** begin RECORDS PROVIDED **

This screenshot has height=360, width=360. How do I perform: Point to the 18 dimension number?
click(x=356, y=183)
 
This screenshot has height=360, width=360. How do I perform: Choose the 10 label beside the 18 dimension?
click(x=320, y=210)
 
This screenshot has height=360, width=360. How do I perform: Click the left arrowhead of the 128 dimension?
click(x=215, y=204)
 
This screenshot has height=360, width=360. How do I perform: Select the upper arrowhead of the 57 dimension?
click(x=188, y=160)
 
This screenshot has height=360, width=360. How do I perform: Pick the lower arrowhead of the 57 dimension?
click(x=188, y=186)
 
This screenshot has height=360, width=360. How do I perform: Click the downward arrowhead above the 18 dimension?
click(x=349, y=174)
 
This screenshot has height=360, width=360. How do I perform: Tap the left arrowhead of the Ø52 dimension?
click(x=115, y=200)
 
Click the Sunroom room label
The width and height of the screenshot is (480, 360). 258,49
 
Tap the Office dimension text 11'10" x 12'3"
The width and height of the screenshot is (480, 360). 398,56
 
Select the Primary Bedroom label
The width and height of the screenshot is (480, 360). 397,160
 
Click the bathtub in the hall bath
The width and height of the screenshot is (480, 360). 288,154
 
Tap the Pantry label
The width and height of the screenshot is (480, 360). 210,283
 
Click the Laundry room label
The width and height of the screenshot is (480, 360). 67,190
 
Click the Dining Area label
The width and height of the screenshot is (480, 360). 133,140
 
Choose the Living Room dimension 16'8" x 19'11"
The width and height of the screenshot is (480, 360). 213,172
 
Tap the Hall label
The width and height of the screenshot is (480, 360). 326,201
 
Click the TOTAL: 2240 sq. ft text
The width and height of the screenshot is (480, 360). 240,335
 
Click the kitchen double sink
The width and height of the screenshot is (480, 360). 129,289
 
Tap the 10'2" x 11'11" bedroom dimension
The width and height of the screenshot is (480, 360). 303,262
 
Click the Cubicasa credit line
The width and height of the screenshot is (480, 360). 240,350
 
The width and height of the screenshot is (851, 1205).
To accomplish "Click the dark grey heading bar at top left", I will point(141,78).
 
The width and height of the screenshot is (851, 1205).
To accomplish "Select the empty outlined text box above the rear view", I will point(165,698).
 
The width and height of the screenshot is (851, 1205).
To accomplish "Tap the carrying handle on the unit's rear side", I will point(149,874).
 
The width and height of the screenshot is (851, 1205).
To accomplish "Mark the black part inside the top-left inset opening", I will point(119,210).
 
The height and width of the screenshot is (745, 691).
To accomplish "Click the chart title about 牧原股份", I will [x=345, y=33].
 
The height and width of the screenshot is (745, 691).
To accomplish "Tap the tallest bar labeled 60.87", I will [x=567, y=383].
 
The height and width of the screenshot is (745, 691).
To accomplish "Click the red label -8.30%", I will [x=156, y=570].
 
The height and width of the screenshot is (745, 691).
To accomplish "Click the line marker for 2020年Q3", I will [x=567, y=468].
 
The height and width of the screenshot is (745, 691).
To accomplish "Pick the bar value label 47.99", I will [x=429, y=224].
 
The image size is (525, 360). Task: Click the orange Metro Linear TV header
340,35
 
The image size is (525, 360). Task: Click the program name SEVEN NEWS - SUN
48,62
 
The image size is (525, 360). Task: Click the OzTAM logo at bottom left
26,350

** end RECORDS PROVIDED **

### PROBLEM TO SOLVE
Report every line of the entries that contains the word "above", copying each such line in full, and count a line only if its letters match that word's capitalization.

### EXPECTED ANSWER
This screenshot has height=360, width=360. How do I perform: Click the downward arrowhead above the 18 dimension?
To accomplish "Select the empty outlined text box above the rear view", I will point(165,698).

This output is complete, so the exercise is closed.